Placental insufficiency is the leading cause of intrauterine growth restriction in the western world. The fetus, when exposed to a compromised environment, is vulnerable to a number of disorders later in life, as a consequence of the reduction in oxygen and nutrition during gestation and the resulting fetal growth restriction. These conditions include neurological disabilities such as cerebral palsy (CP), intellectual disability, epilepsy, and mental health issues in childhood (Autism and ADHD) and in later life (schizophrenia). Certainly, fetal growth restriction as a result of placental insufficiency has been strongly associated with adult onset disease including cardiovascular disease, diabetes, and stroke. Current therapeutic interventions are limited, and there are no standard therapies utilized which examine prevention of these disorders, in the face of a growth restricted fetus.
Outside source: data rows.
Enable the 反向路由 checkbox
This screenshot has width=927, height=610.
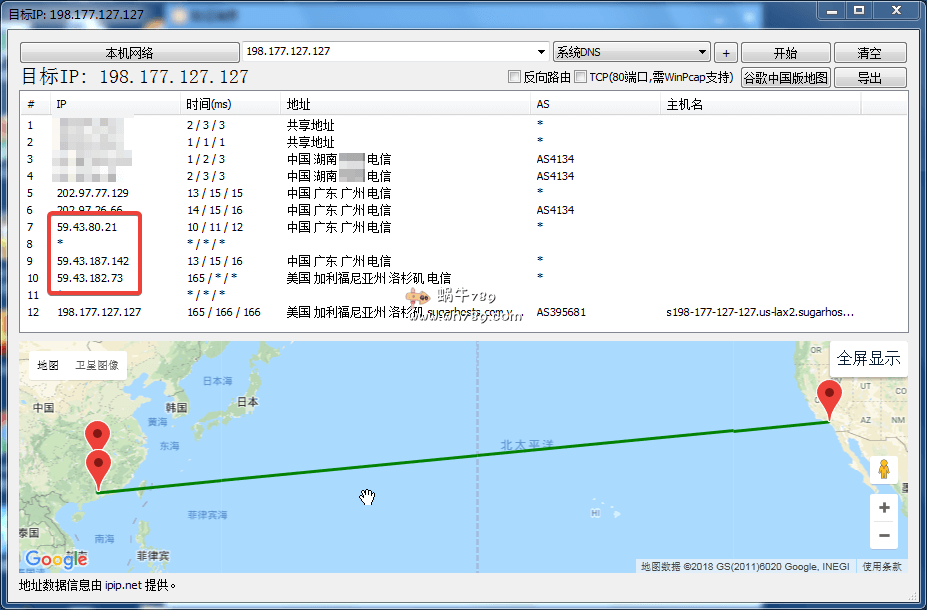514,76
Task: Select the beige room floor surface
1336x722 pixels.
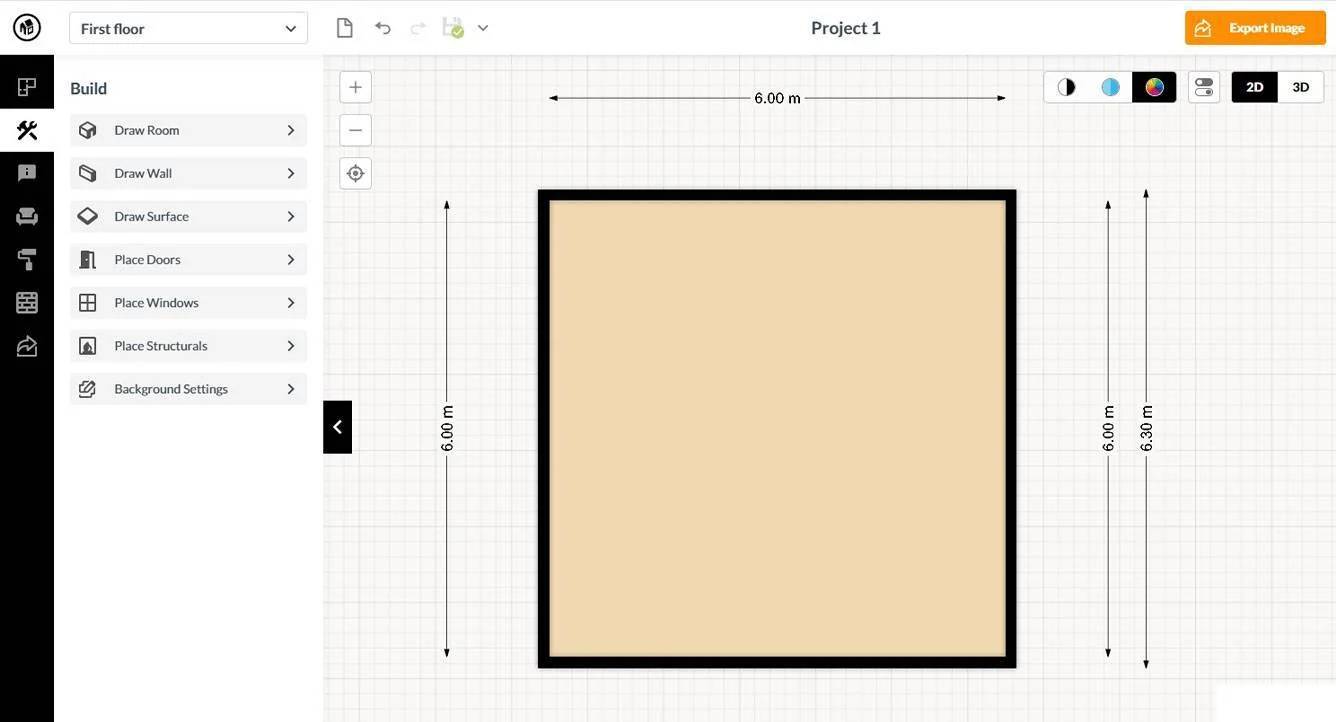Action: [777, 428]
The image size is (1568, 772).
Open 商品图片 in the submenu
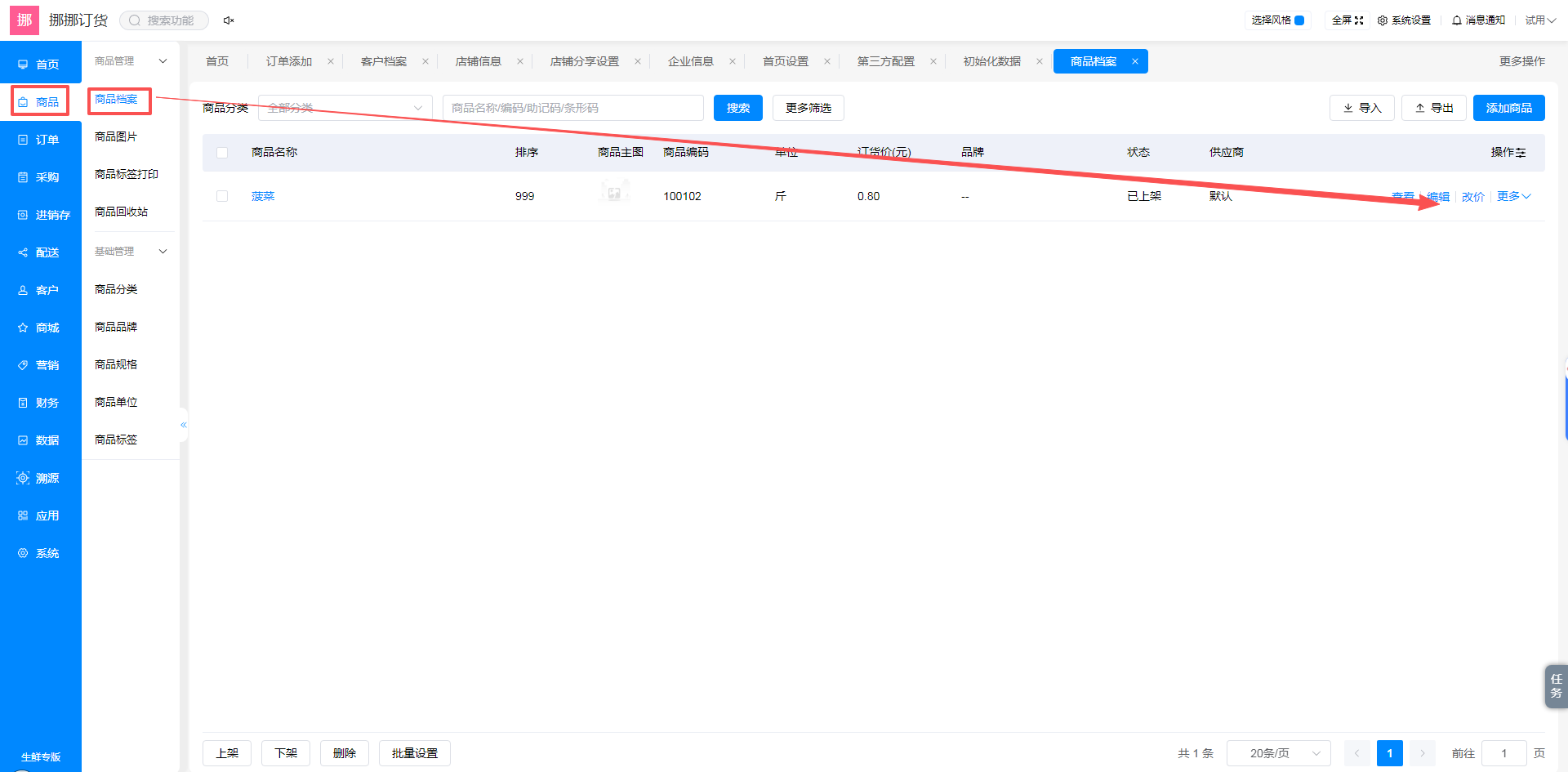coord(116,136)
In this regard, models that impact the intrauterine environment are vital to the development of preclinical phenotypes that mimic human conditions. In this case, our laboratory along with several others has developed a model of placental insufficiency with fetal growth restriction and a cerebral palsy phenotype as the outcome. The result is a model that reflects mild to moderate cerebral palsy and expresses the pathologic, radiologic, and functional deficits that closely reflect that of the human, and that persist into adulthood. In addition, our group and has shown that the inherent fetal growth restriction characteristics of this model exhibits evidence of later onset adult disease. The latter findings reflect the overlap of fetal growth restriction as a risk factor for cerebral palsy. This chapter provides an informative background and the methodologies required for the development and duplication of this model of placental insufficiency in the rodent.